Researchers and scientists use aggregations of data from a diverse combination of sources, including partners, open data providers and commercial data suppliers. As the complexity of such data ecosystems increases, and in turn leads to the generation of new reusable assets, it becomes ever more difficult to track data usage, and to maintain a clear view on where data in a system has originated and makes onward contributions. Reliable traceability on data usage is needed for accountability, both in demonstrating the right to use data, and having assurance that the data is as it is claimed to be. Society is demanding more accountability in data-driven and artificial intelligence systems deployed and used commercially and in the public sector. This paper introduces the conceptual design of a model for data traceability based on a Bill of Materials scheme, widely used for supply chain traceability in manufacturing industries, and presents details of the architecture and implementation of a gateway built upon the model. Use of the gateway is illustrated through a case study, which demonstrates how data and artifacts used in an experiment would be defined and instantiated to achieve the desired traceability goals, and how blockchain technology can facilitate accurate recordings of transactions between contributors.

💡 Research Summary

This paper addresses the growing challenge of maintaining traceability and accountability within complex, multi-source data ecosystems used in scientific research and AI development. It proposes a novel conceptual model for data traceability by adapting the Bill of Materials (BoM) and Bill of Lots (BoL) schemes, which are well-established for supply chain tracking in manufacturing and agri-food industries, to the domain of digital data.

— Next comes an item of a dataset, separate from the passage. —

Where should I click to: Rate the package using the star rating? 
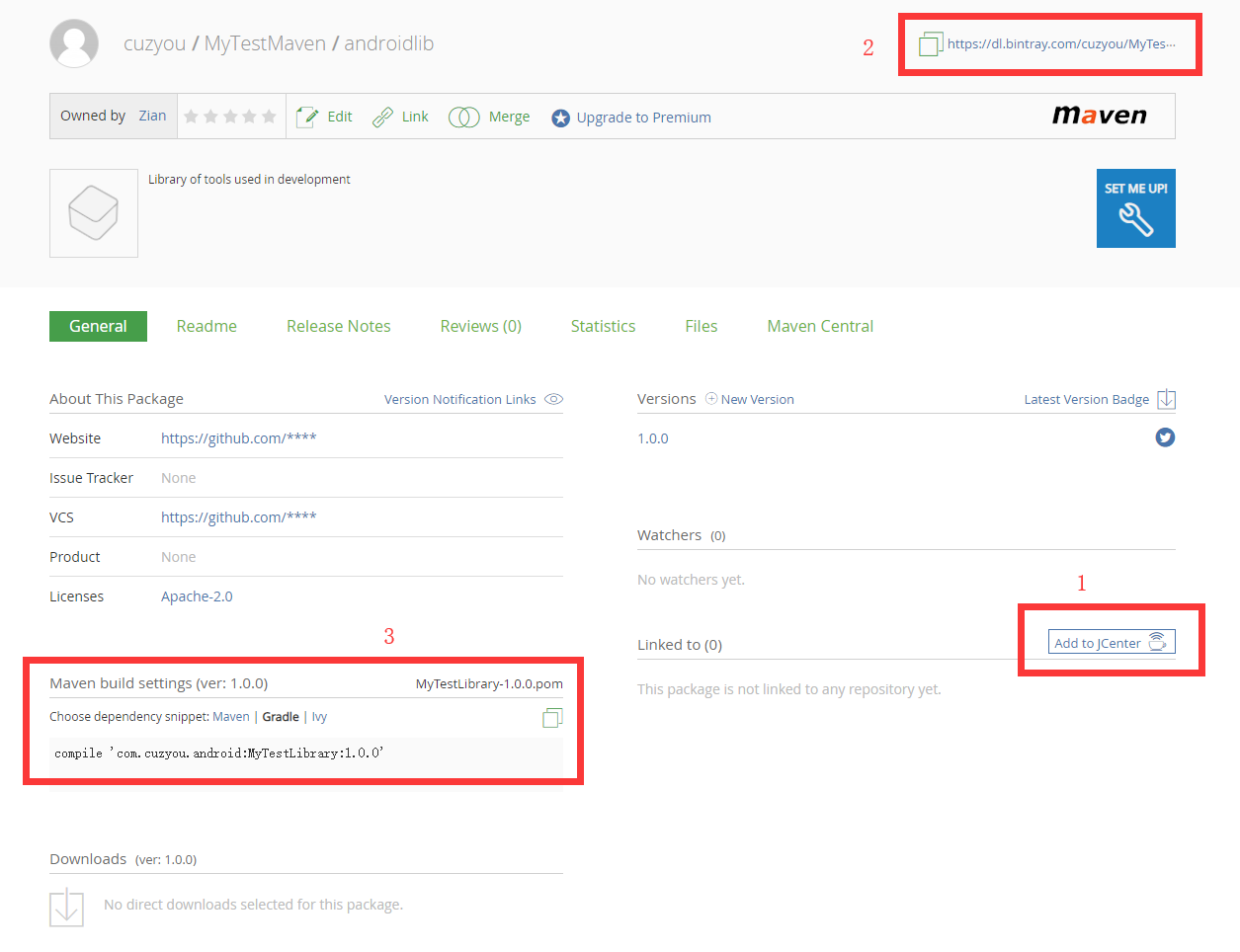230,116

The core innovation lies in modeling a data pipeline as a series of “assemblies.” Each assembly is defined by its input data sources, supporting “artifacts” (such as software components, ML models, licenses, documentation, and human resources), and its output, which can be new data or a new artifact. The static design of the entire system, describing how these assemblies are connected, constitutes the BoM. Whenever the described experiment or process is executed, a unique BoL instance is created from the BoM. This BoL captures dynamic, run-time information—like the specific API endpoints called, parameter values used, or the actual data retrieved—in “shadow” data items linked to each BoM component. The combination of the static BoM and the dynamic BoLs provides a complete, queryable record of a data product’s lineage, enabling both backward tracing (to find origins) and forward tracking (to find all uses).

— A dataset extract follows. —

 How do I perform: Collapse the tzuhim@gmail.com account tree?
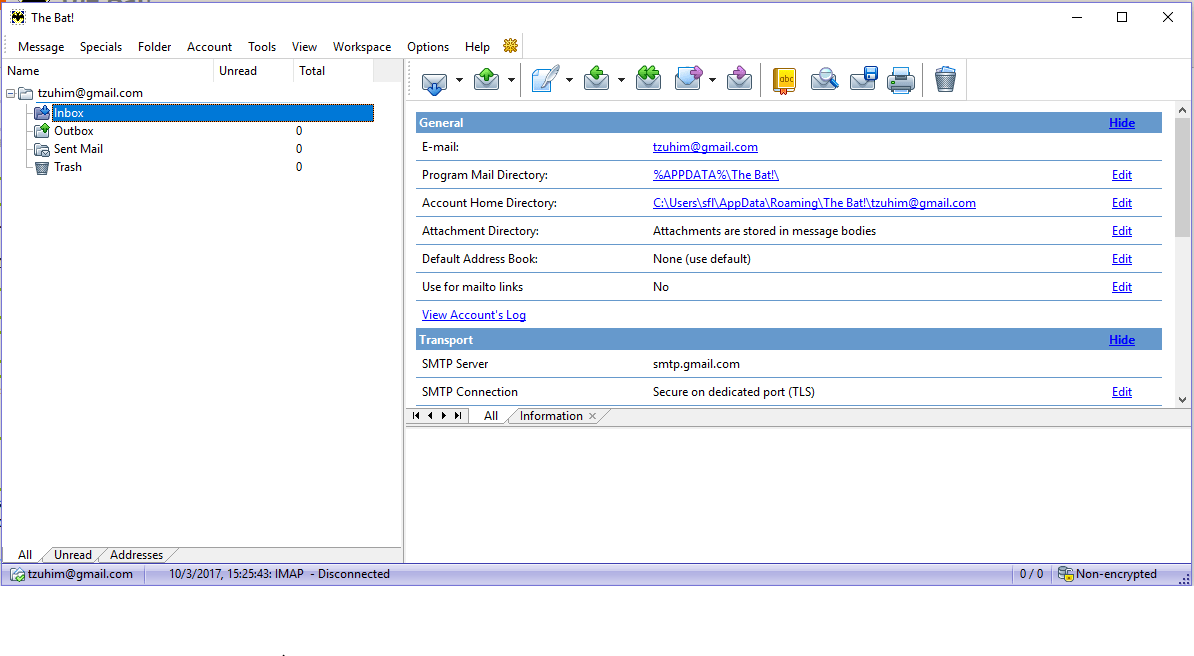click(11, 93)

The paper details the architecture and implementation of a pilot gateway named “dataBoM,” which operationalizes this model. Built using Node.js with an Apollo GraphQL server interface and a MongoDB backend, the gateway provides APIs for researchers to define, store, and query BoMs, and to instantiate and archive BoLs for each experiment run. This creates an auditable trail of data provenance and context.

Furthermore, the paper explores the integration of blockchain technology to enhance the model’s trustworthiness in multi-party, decentralized settings. Blockchain’s properties of immutability and non-repudiation can provide a secure, persistent ledger for recording transactions between data providers and consumers. For instance, a BoM could store a blockchain address, allowing a client application to initiate a smart contract transaction at runtime to access paid data or to immutably log a data request. A case study illustrating traffic congestion analysis using data from IoT sensors, social media, and open data sources demonstrates the practical application of the gateway and the traceability benefits it affords.

In summary, this work presents a structured, industry-inspired framework to bring much-needed transparency and accountability to data-driven science and AI. By treating data and its context as composable components in a supply chain, the BoM model and its implementing gateway offer a powerful mechanism for end-to-end traceability, facilitating error diagnosis, compliance verification, and the development of more trustworthy data economies.